(GIVEN TASK)
Reproduce only the items from the line containing "Open the Extensions view in the activity bar" through the line containing "pyautogui.click(x=20, y=288)", swapping "Task" for "Instruction" and leaving everything else unchanged.

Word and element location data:

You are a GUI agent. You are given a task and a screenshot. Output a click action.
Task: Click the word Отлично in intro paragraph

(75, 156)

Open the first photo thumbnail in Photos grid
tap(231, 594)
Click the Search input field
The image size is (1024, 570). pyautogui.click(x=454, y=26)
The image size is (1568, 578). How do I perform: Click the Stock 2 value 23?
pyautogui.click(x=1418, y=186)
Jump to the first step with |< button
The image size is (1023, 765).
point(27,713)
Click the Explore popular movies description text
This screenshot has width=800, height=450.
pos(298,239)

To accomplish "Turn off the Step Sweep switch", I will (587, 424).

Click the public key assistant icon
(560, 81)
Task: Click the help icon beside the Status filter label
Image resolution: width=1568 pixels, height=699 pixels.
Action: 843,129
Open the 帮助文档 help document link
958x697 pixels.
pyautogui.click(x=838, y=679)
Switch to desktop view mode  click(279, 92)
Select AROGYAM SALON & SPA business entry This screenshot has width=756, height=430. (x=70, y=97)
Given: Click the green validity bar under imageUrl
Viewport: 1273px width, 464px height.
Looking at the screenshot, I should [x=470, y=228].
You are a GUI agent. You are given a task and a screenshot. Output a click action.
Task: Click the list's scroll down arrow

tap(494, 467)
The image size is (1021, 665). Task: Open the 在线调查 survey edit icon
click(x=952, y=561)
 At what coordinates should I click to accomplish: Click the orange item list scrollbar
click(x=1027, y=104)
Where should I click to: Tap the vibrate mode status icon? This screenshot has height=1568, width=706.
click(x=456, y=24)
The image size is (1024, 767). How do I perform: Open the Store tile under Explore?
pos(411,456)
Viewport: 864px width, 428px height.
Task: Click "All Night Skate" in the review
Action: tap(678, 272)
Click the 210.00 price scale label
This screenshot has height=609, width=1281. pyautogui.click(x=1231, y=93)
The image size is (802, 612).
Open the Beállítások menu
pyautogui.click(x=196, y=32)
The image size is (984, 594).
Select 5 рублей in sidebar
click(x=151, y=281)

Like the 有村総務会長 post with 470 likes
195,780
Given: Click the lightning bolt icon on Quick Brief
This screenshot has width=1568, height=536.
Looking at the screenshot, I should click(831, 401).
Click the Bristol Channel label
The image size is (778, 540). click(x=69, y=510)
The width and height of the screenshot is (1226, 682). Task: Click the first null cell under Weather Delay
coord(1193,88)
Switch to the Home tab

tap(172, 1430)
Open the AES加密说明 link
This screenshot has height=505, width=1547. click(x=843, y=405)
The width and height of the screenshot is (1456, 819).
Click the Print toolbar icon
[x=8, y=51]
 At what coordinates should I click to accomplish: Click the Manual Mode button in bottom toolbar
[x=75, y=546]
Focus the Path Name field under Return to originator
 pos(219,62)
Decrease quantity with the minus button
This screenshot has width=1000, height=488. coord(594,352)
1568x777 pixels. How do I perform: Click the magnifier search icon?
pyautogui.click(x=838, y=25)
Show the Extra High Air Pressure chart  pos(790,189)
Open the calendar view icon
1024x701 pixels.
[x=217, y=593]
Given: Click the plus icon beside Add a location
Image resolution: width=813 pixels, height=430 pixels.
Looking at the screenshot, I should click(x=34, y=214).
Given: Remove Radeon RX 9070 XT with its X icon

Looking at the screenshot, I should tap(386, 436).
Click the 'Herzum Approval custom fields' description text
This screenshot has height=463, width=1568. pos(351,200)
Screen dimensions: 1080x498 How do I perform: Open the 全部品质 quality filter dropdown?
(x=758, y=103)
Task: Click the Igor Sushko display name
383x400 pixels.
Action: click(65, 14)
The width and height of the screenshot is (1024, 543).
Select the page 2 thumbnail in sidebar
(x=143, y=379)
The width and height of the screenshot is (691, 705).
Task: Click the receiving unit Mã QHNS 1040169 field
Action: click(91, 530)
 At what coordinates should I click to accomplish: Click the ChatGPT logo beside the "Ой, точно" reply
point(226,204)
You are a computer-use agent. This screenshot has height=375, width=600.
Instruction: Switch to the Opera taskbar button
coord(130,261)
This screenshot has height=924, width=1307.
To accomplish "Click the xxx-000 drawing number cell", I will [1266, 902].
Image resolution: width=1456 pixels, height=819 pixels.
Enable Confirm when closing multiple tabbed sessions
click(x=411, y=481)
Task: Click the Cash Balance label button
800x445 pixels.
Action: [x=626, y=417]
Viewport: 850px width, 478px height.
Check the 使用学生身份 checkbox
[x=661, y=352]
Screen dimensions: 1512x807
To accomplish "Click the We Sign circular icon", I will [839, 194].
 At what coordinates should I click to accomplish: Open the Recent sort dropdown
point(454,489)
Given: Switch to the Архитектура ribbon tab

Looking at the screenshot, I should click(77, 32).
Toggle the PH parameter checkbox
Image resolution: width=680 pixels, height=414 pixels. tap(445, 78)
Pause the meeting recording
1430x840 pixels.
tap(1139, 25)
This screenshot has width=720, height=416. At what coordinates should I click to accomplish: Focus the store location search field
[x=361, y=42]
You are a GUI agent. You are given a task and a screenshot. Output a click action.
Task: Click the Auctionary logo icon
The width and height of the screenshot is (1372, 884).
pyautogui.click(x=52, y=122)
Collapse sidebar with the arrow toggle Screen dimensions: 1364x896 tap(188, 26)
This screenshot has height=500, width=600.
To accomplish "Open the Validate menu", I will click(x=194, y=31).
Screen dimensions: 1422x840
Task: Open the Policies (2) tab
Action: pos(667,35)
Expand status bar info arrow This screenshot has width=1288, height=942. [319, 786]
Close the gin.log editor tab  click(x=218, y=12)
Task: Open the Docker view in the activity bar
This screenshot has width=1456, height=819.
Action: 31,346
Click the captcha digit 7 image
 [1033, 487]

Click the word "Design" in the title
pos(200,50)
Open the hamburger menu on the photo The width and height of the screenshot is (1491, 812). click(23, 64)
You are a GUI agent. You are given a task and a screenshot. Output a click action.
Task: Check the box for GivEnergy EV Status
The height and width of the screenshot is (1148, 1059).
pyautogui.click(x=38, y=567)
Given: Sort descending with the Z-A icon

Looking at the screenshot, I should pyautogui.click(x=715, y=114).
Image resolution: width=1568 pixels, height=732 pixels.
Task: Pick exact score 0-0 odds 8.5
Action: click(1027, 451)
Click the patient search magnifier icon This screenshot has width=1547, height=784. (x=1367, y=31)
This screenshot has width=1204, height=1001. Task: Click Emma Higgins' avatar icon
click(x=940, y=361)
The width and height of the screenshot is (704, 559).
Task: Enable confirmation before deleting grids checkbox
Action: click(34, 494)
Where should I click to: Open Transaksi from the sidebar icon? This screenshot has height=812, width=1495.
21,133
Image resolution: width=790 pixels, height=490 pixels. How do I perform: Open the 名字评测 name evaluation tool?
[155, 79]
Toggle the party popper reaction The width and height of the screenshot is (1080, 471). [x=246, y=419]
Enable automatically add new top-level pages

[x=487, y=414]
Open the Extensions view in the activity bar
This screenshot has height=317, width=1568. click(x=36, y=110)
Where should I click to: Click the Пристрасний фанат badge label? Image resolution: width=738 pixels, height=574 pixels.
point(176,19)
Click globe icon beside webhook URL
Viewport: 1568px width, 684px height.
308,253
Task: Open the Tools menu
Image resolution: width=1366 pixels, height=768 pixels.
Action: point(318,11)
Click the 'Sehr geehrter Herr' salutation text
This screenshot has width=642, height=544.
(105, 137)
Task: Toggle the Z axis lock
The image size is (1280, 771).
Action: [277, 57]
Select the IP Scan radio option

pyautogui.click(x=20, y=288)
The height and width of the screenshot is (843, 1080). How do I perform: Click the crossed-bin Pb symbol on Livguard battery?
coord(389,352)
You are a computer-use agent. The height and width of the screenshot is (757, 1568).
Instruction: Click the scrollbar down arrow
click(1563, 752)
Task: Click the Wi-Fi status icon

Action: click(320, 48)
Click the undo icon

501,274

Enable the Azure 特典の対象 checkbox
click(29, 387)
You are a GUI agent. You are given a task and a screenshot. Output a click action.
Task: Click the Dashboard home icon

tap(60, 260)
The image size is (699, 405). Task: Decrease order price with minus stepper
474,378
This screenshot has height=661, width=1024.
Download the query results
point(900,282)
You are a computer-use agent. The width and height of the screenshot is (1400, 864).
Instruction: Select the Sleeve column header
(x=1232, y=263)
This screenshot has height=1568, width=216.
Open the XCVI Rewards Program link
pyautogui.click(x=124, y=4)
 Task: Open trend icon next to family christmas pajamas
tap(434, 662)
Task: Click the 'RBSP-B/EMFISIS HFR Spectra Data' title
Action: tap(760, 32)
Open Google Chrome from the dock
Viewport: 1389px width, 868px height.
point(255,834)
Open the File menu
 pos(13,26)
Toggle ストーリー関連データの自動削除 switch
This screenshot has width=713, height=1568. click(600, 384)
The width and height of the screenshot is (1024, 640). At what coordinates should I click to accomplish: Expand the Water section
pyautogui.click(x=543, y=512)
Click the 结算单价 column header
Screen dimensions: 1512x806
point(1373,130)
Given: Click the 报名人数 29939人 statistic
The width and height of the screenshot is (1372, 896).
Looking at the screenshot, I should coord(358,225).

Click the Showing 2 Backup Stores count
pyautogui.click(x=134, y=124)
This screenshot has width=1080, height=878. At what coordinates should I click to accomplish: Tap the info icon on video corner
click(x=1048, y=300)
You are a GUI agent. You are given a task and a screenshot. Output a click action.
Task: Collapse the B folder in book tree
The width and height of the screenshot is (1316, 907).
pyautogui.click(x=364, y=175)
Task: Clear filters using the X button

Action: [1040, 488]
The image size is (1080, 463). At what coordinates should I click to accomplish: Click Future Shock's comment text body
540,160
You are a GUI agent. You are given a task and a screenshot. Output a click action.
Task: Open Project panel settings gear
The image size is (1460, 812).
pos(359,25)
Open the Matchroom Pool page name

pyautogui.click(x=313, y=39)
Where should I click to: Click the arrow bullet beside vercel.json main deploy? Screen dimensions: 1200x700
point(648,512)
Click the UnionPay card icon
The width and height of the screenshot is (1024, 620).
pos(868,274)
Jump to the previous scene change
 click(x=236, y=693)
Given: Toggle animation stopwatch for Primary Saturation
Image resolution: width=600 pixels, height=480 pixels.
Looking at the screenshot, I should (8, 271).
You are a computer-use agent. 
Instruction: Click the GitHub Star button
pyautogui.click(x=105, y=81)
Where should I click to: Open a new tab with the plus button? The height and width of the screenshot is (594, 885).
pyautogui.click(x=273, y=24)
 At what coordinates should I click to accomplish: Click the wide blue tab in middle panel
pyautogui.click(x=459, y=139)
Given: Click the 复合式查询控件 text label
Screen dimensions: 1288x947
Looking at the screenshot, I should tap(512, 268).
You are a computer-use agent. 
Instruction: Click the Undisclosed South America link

(ANSWER FOR THIS EXERCISE)
Open the Extensions view in the activity bar
This screenshot has height=317, width=1568. click(x=36, y=110)
Where should I click to: Click the Пристрасний фанат badge label? Image resolution: width=738 pixels, height=574 pixels.
point(176,19)
Click globe icon beside webhook URL
Viewport: 1568px width, 684px height.
308,253
Instruction: Open the Tools menu
Image resolution: width=1366 pixels, height=768 pixels.
Action: point(318,11)
Click the 'Sehr geehrter Herr' salutation text
This screenshot has width=642, height=544.
(105, 137)
Instruction: Toggle the Z axis lock
The image size is (1280, 771).
Action: [277, 57]
Select the IP Scan radio option

pyautogui.click(x=20, y=288)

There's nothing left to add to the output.